● Records:
= Beginning of Section =
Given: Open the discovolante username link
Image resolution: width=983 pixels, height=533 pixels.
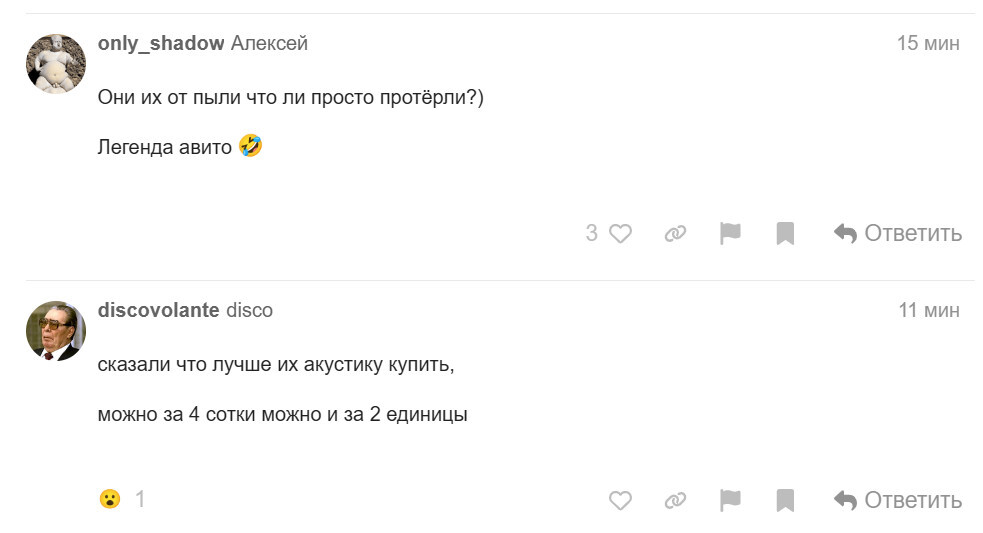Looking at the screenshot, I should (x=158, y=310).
= End of Section =
= Beginning of Section =
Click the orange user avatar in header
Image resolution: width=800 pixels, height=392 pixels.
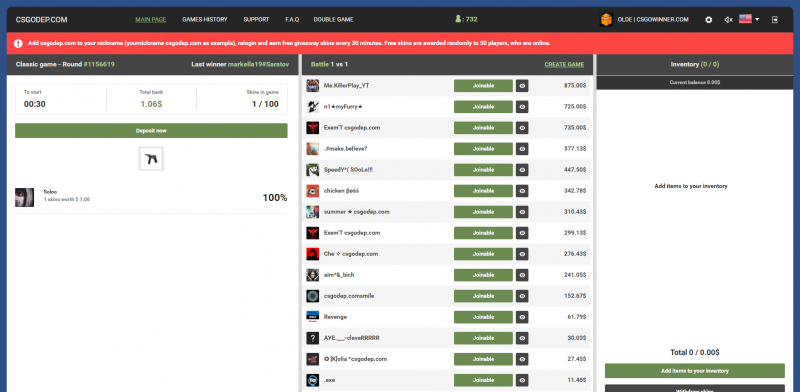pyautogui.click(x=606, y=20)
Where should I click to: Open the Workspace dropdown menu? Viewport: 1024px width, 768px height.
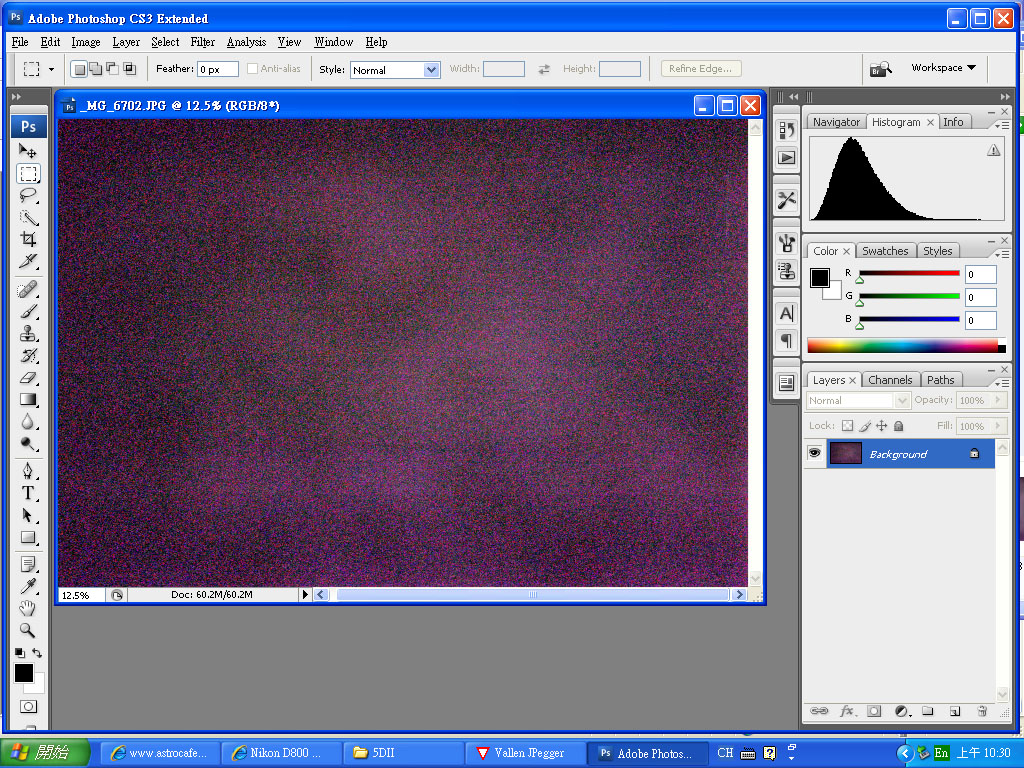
= End of Section =
● Task description: Though the entries above contain pictures, none should be copied; reproduce only the lines between the one holding "Click the orange user avatar in header" and the one holding "Where should I", inclusive, exactly as written.

● Solution for this task:
Click the orange user avatar in header
Image resolution: width=800 pixels, height=392 pixels.
pyautogui.click(x=606, y=20)
Where should I click to: Open the Workspace dropdown menu? Viewport: 1024px width, 768px height.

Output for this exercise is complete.